H: I so did. I was hoping for the near poisonings of the past. Or the pure disgust on a diner’s face. Or perhaps some other completely epic combination of bizarre dishes, service that was off putting, and truly hostile patrons. I think the Chicagoans proved that Midwesterners might be too nice. No one pitched a fit about the scallops or asked if they were supposed to take home the woody sticky rice to feed to their pet squirrel?
W: I have to agree. And it’s more amusing to see disasters in fictional restaurants, than on horrifying programs like Ramsey’s Kitchen Nightmares. Too much of that kind of TV and I have to tame my gag reflex when dining out.
Favorite?

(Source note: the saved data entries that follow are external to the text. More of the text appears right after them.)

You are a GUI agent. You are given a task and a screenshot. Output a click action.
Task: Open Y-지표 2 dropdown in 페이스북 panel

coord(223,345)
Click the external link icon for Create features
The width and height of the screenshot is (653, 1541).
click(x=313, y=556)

Next off?
H: My favorite is Richard. He has a good personality and he always seems to be winning or in the group of winners. He’s like Hung last season in that he appears to have the technical and artistic skills. However, I’m quietly rooting for Stephanie. Finally, a contestant who can make a dessert without it being a complete disaster. Most of the time, it’s like none of these people ever baked before the went on the show. Next off for me is Lisa. She’s running out of people who will shoot themselves in the foot to save her.
W: I like Stephanie or Antonia as dark horse contenders (Plus, they’re chicks! Let’s get a female winner!)… but Richard’s faux-hawk and pink clogs may prove irresistible to the judges. I would not weep if either Lisa or Spike went off next.
So, should we have left our comments to ourselves? Who’s your favorite? And honestly, did you know what a laksa was before the episode or did you have to google it like us? (BTW, it’s a spicy noodle dish.) Do tell!